# Prompt
Could you write out, exactly, every line from the top of the data through the line holding "Task: Insert a hyperlink with the link icon"? Omit the pictures.
*** Opening of Records shown ***
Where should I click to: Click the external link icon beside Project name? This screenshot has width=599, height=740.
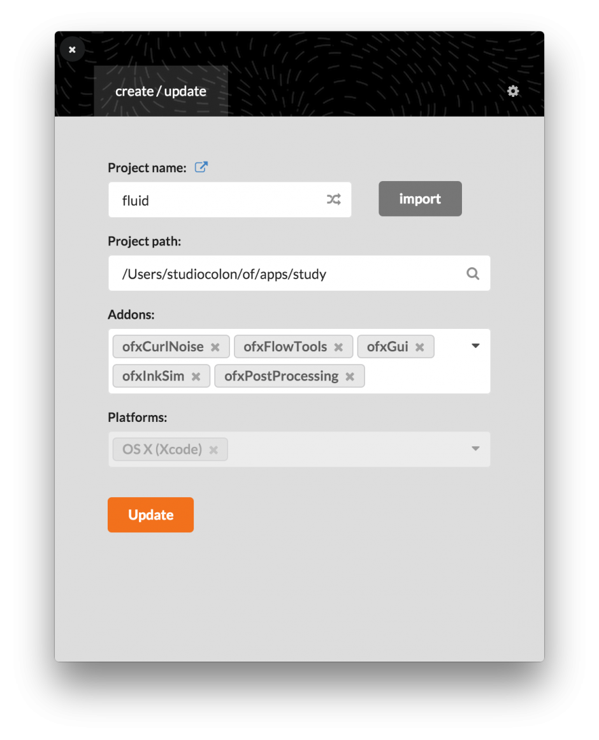pyautogui.click(x=201, y=166)
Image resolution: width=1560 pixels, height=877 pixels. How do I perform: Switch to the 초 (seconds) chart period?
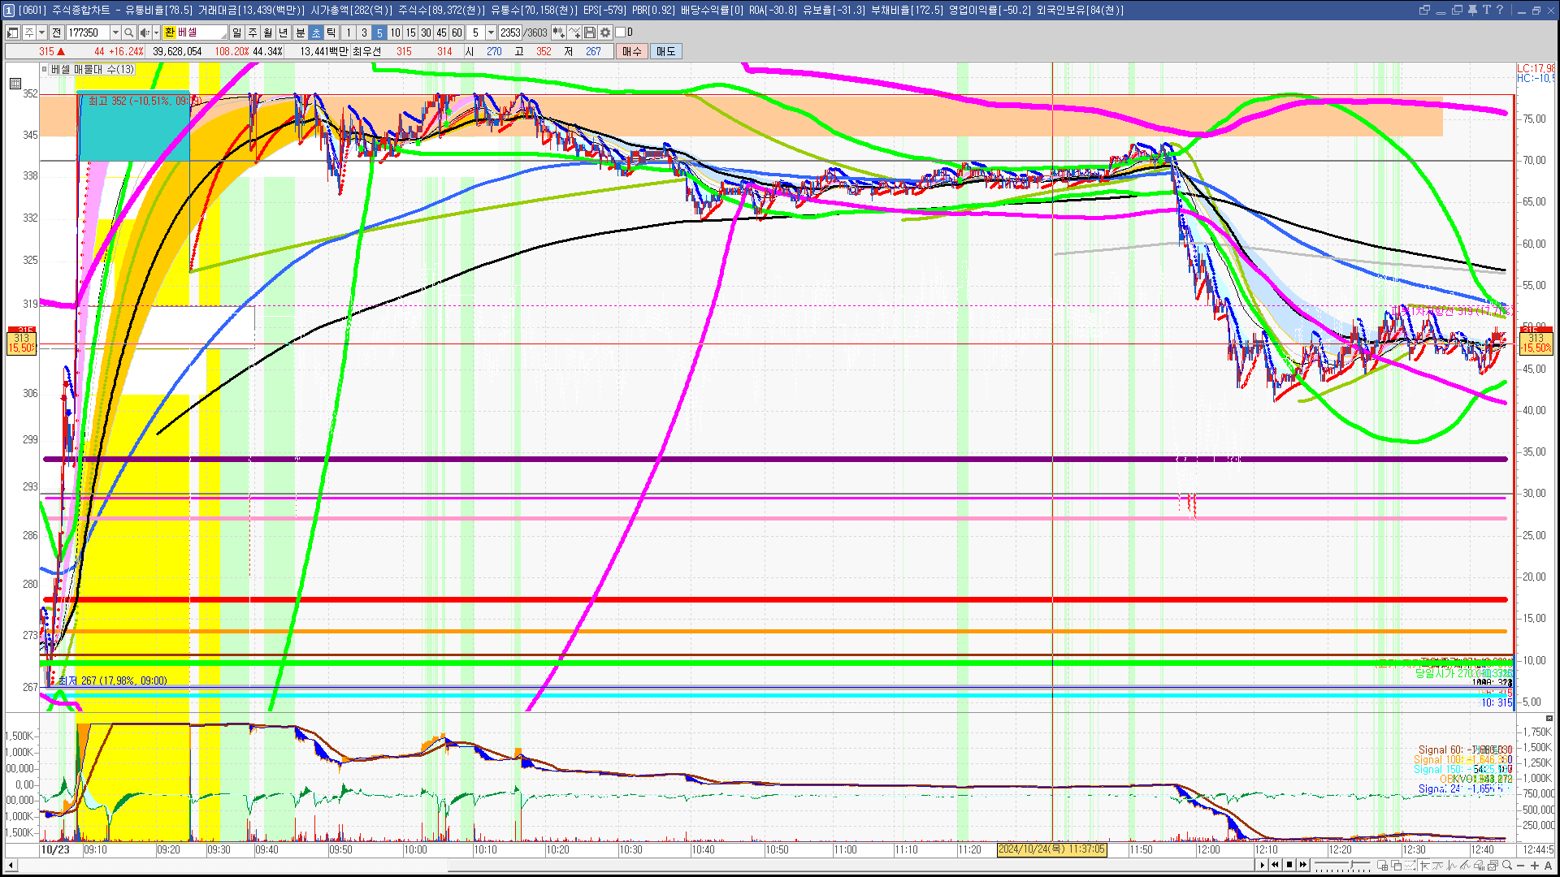pos(316,32)
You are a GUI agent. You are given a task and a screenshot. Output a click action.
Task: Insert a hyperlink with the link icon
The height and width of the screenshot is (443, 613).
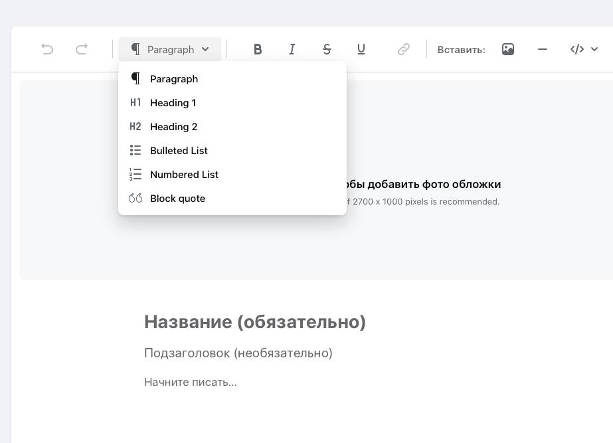tap(404, 49)
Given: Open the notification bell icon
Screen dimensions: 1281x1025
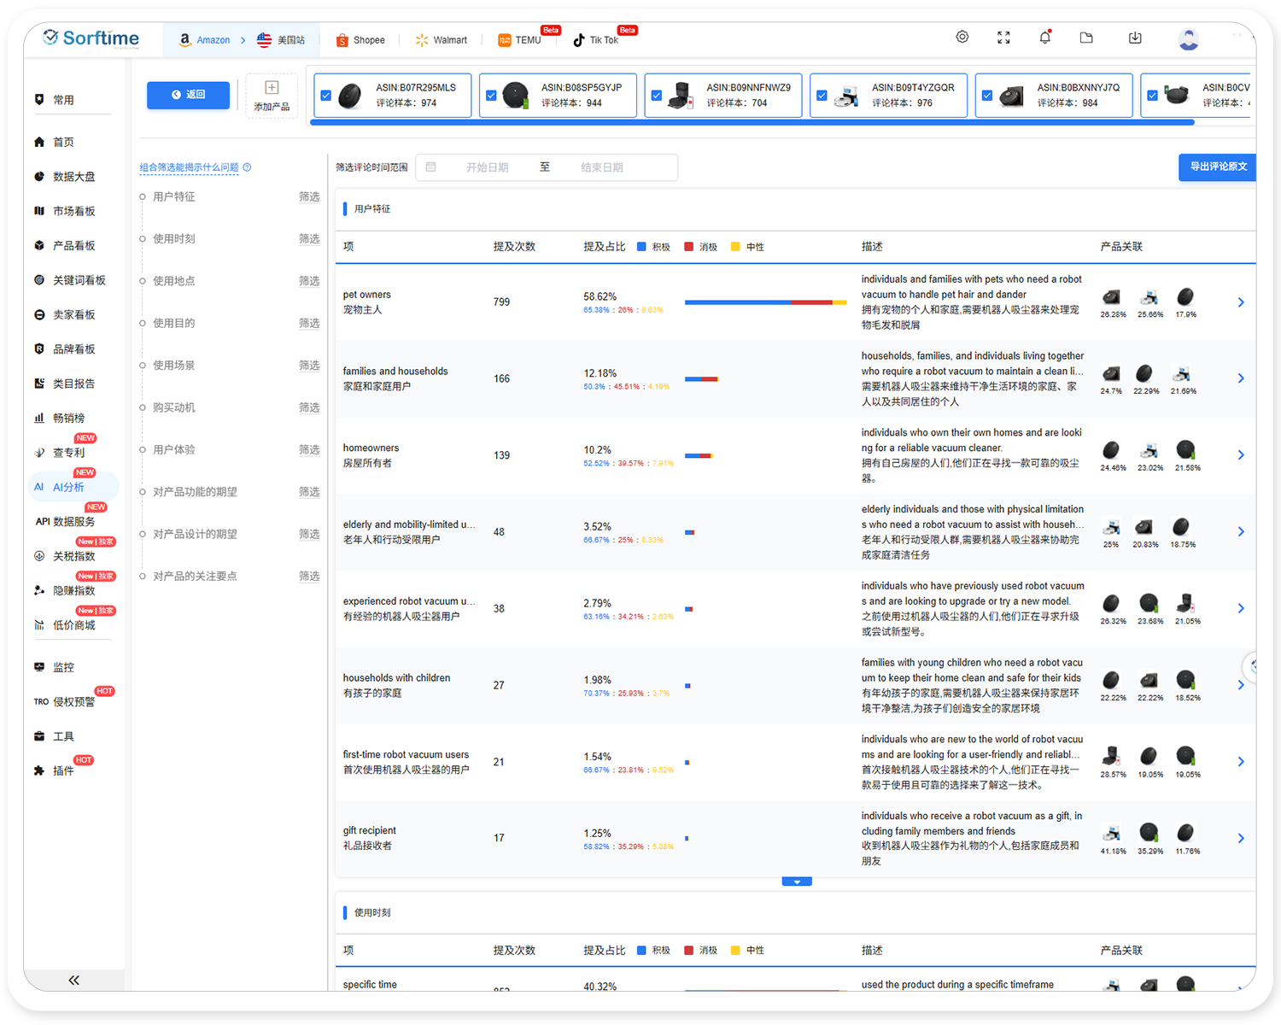Looking at the screenshot, I should point(1044,38).
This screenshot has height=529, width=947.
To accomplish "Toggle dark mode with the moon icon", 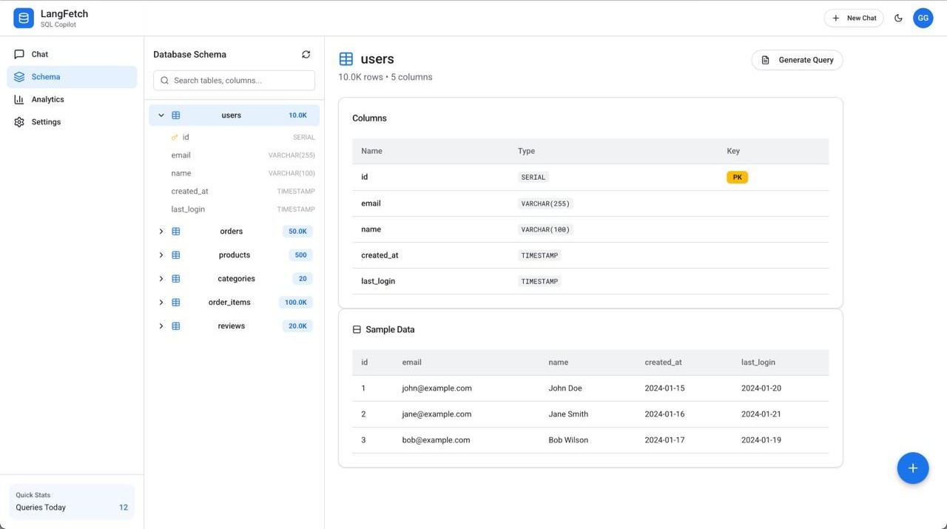I will 898,18.
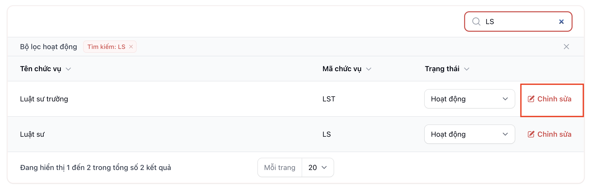591x191 pixels.
Task: Click the 'Tên chức vụ' column header
Action: point(41,69)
*** Close of Records shown ***
# Expected answer
Where should I click to: Click the external link icon beside Project name? This screenshot has width=599, height=740.
pyautogui.click(x=201, y=166)
Image resolution: width=1560 pixels, height=877 pixels. How do I perform: Switch to the 초 (seconds) chart period?
pos(316,32)
You are a GUI agent. You are given a task and a screenshot. Output a click action.
Task: Insert a hyperlink with the link icon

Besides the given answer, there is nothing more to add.